Tutto ciò è evidente se si pensa al rapporto tra Napoli e le sue università, prima fra tutte la Federico II che resta quella più rappresentativa. Proprio quell’Ateneo, infatti, ha contribuito a costruire l’economia e l’identità di Napoli e dell’intero Mezzogiorno. Anzi, in alcuni casi ha plasmato il volto del territorio in cui operava e continua a operare, come testimonia l’esperienza della stessa Apple Academy di San Giovanni a Teduccio o quella di Monte Sant’Angelo. Troppo spesso, però, il Comune non è riuscito a seguire il percorso di sviluppo tracciato dai vertici dell’Università e dalle imprese. Basti pensare che il complesso di Monte Sant’Angelo è ancora privo di un collegamento ferroviario diretto e che il nuovo policlinico l’ha ottenuto circa vent’anni dopo l’apertura. E non bisogna dimenticare che, proprio a San Giovanni a Teduccio, studenti e docenti hanno dovuto fare i conti  con la sospensione del servizio tranviario legata al prolungarsi dei lavori sull’asse costiero da corso Garibaldi al Ponte dei francesi.
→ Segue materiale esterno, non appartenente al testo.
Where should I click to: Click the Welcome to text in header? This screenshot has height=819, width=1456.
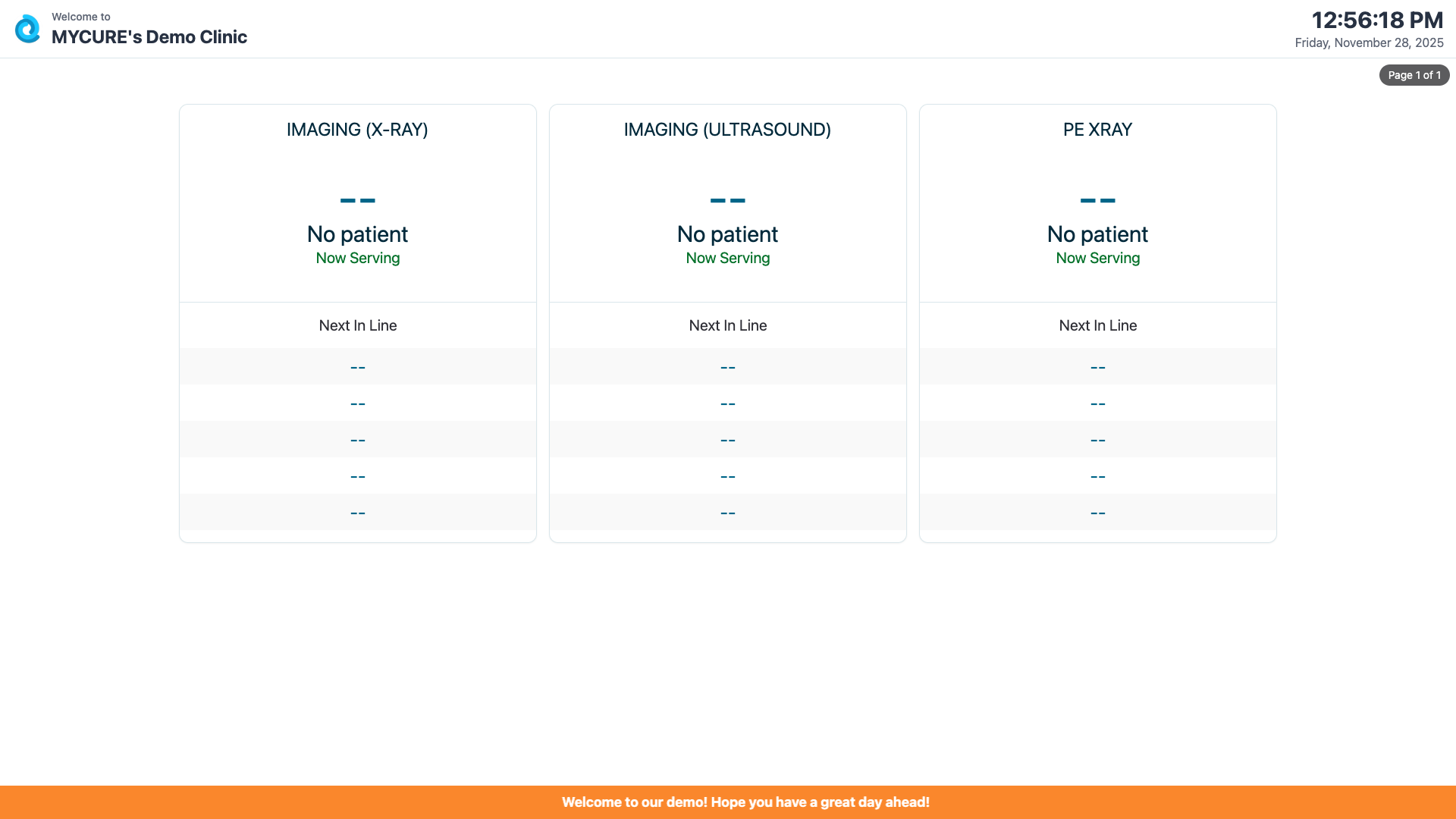[81, 17]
Senza andare troppo indietro nel tempo, non si può non cogliere un ulteriore paradosso: nel programma elettorale di Gaetano Manfredi, ex rettore della Federico II e ministro dell’Università che alle comunali guida la coalizione di centrosinistra, agli atenei sono dedicate solo poche righe. Che cosa vuol dire? Che serve un nuovo rapporto tra università, imprese e amministrazione comunale. Il caso della Apple dimostra che, nonostante i problemi che la affliggono quotidianamente e non certo da ieri o dall’altro ieri, Napoli riesce ancora ad attrarre gli investimenti di importanti multinazionali straniere. Per sfruttarne tutto il potenziale, però, occorre che la città investa innanzitutto su se stessa. Cosa che, nel corso dei decenni, non sempre è stata in grado di fare.
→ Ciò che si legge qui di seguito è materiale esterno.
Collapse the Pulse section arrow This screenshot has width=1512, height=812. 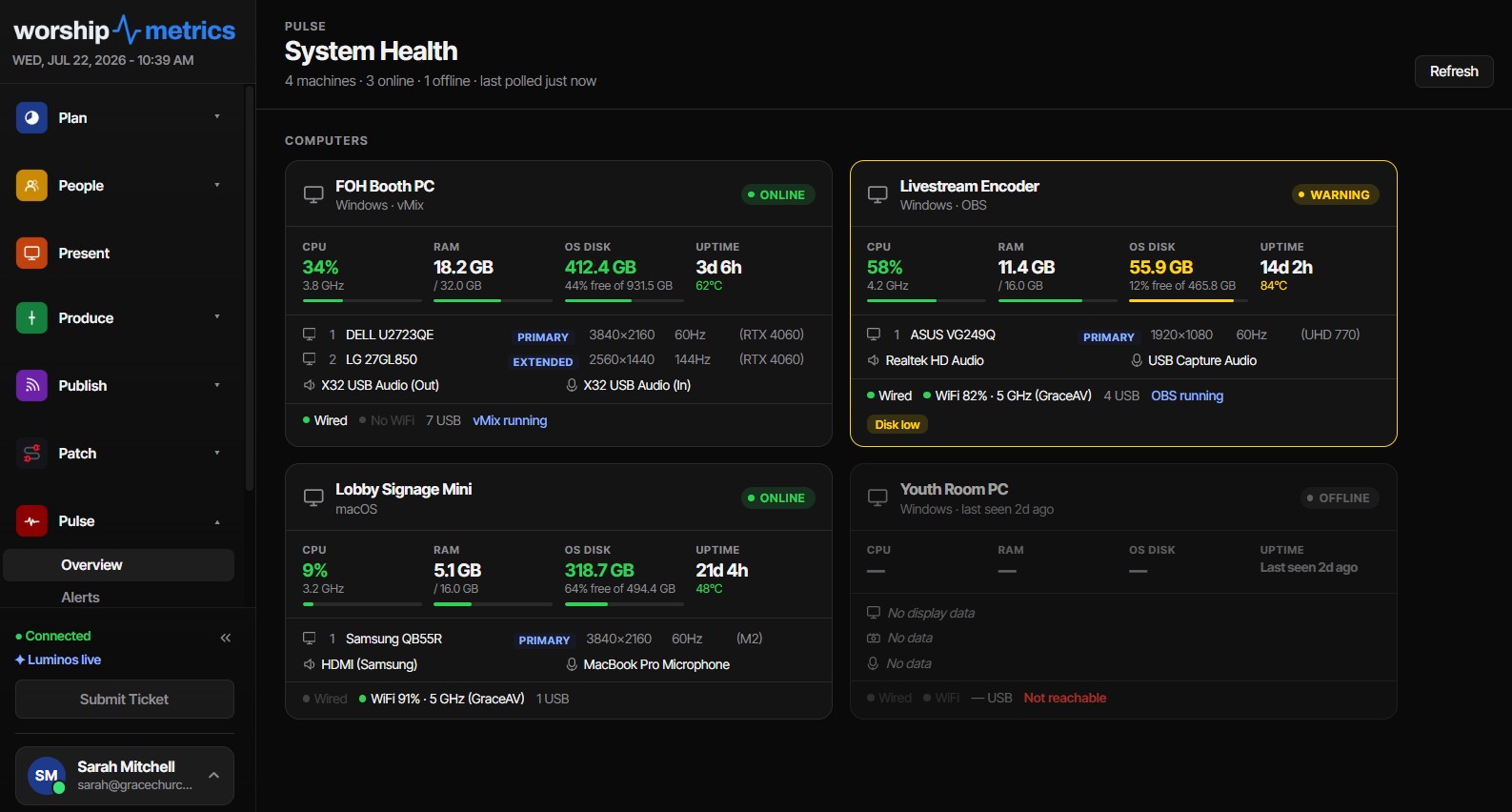pyautogui.click(x=217, y=521)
Ciò significa potenziare i servizi a tutti i livelli, in primis i trasporti, e avviare una radicale sburocratizzazione, d’intesa con  la Regione e il Governo nazionale. Altrimenti gli sforzi di tanti imprenditori, docenti e studenti resteranno vani e i poli culturali non saranno altro che cattedrali nel deserto. O, meglio, un monumento alla mancanza di visione e all’inconcludenza della classe politica.